BEGIN Data records

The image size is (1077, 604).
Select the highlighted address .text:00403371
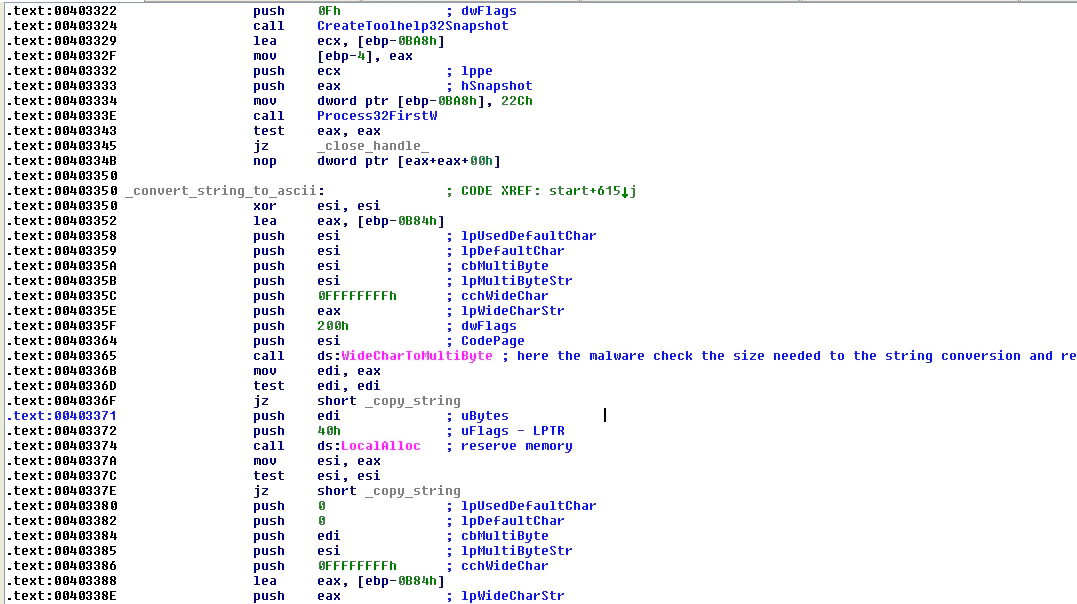pyautogui.click(x=62, y=416)
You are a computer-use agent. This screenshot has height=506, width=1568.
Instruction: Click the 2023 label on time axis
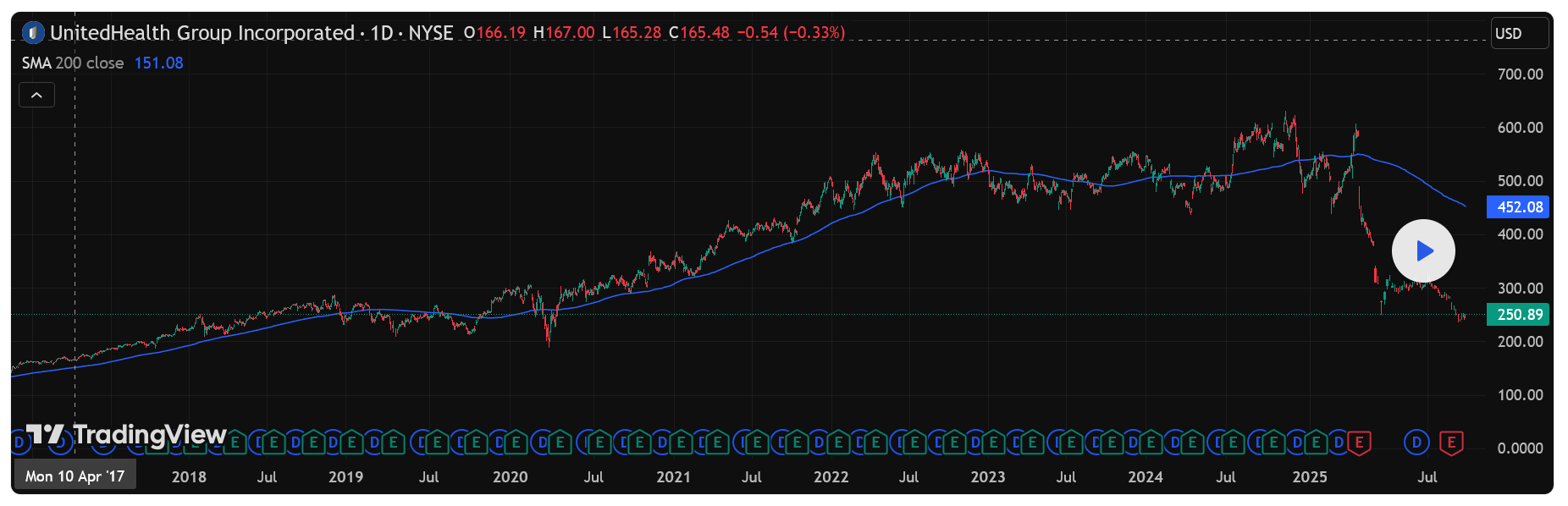(x=987, y=477)
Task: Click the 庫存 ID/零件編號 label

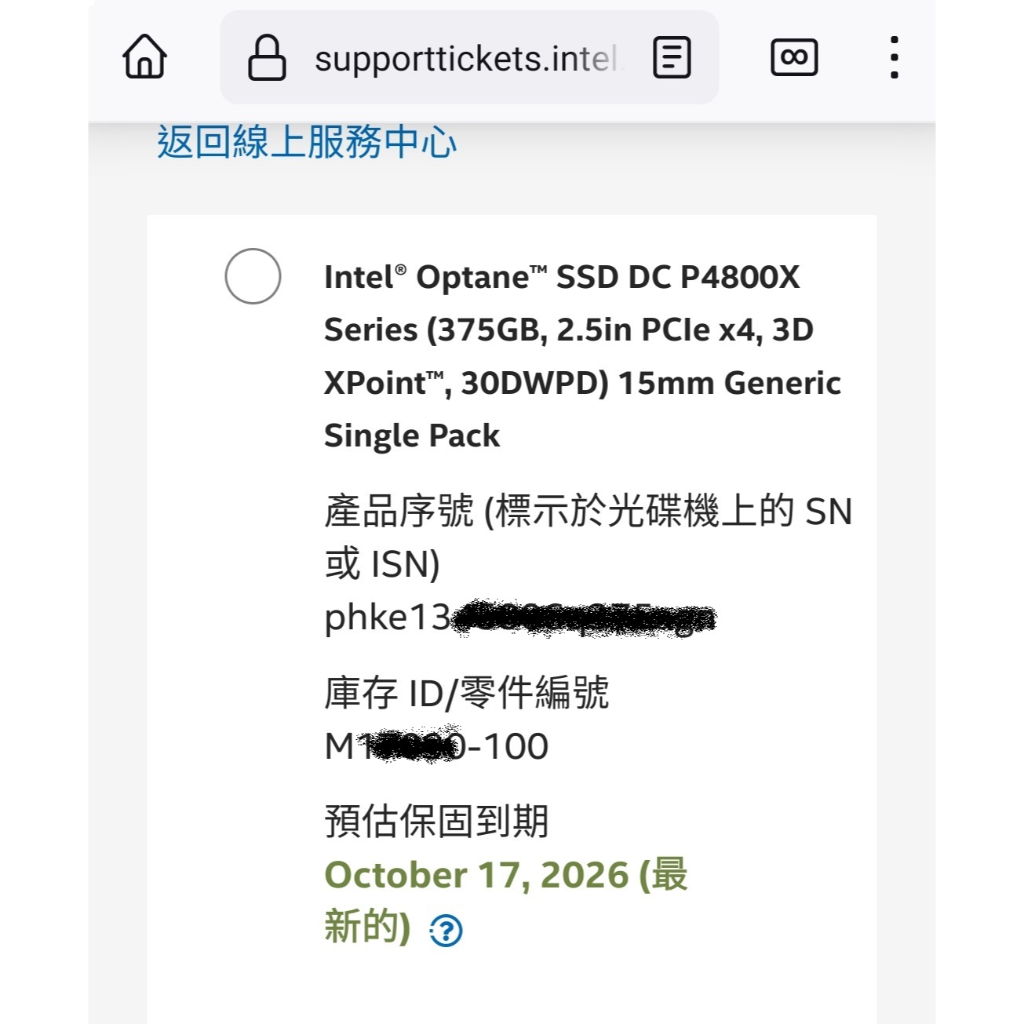Action: (x=466, y=692)
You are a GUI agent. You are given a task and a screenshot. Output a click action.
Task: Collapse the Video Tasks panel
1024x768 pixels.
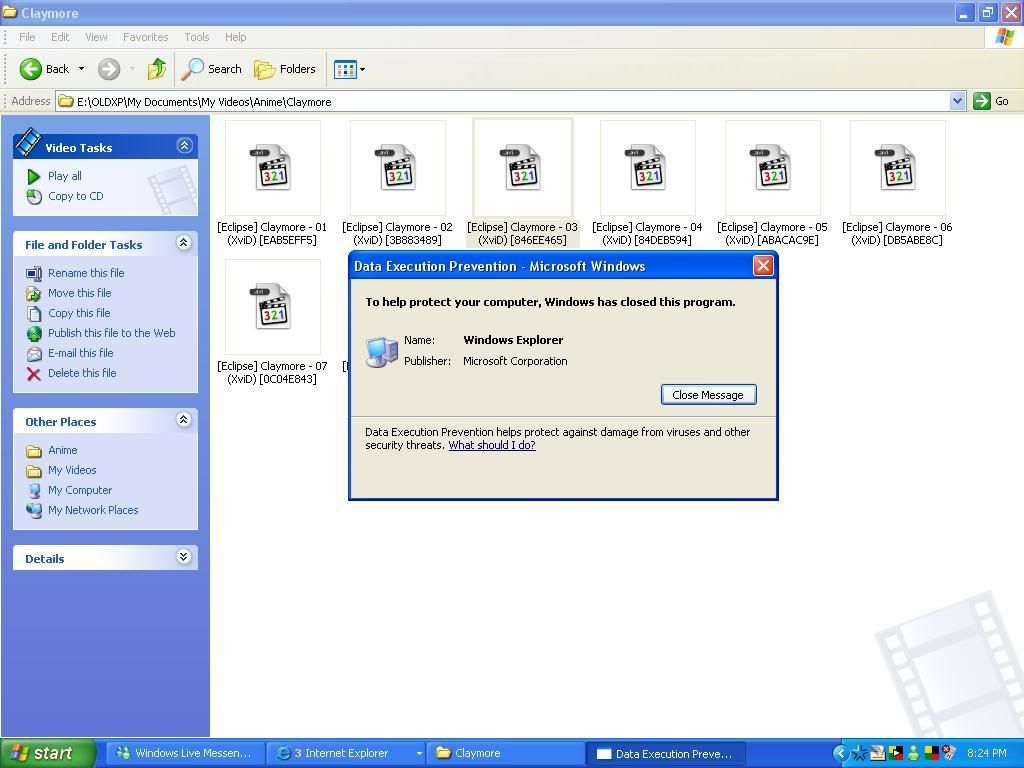click(184, 146)
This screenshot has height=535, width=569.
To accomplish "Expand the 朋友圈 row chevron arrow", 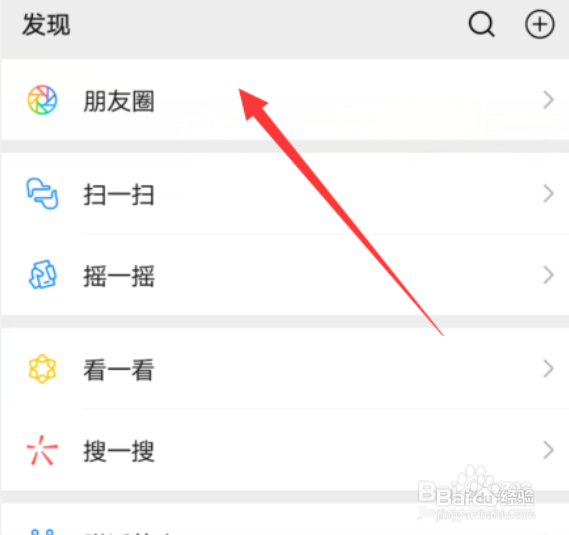I will point(548,100).
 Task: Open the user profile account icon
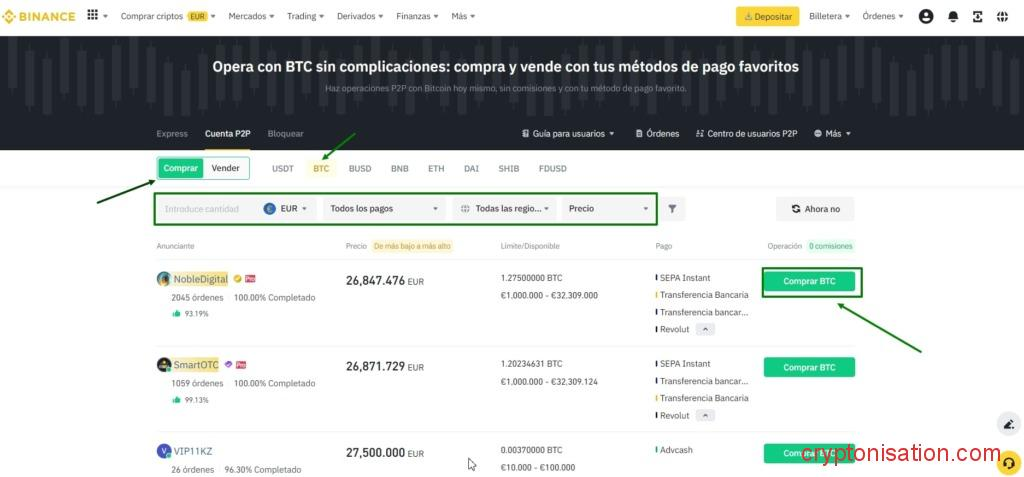925,16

END Data records

> Problem to work on:
Show every line of the entries above where the word "screenshot" occurs.

> Solved exercise:
You are a computer-use agent. This screenshot has height=506, width=1568.
You are a GUI agent. You are given a task and a screenshot. Output a click action.
This screenshot has height=535, width=569.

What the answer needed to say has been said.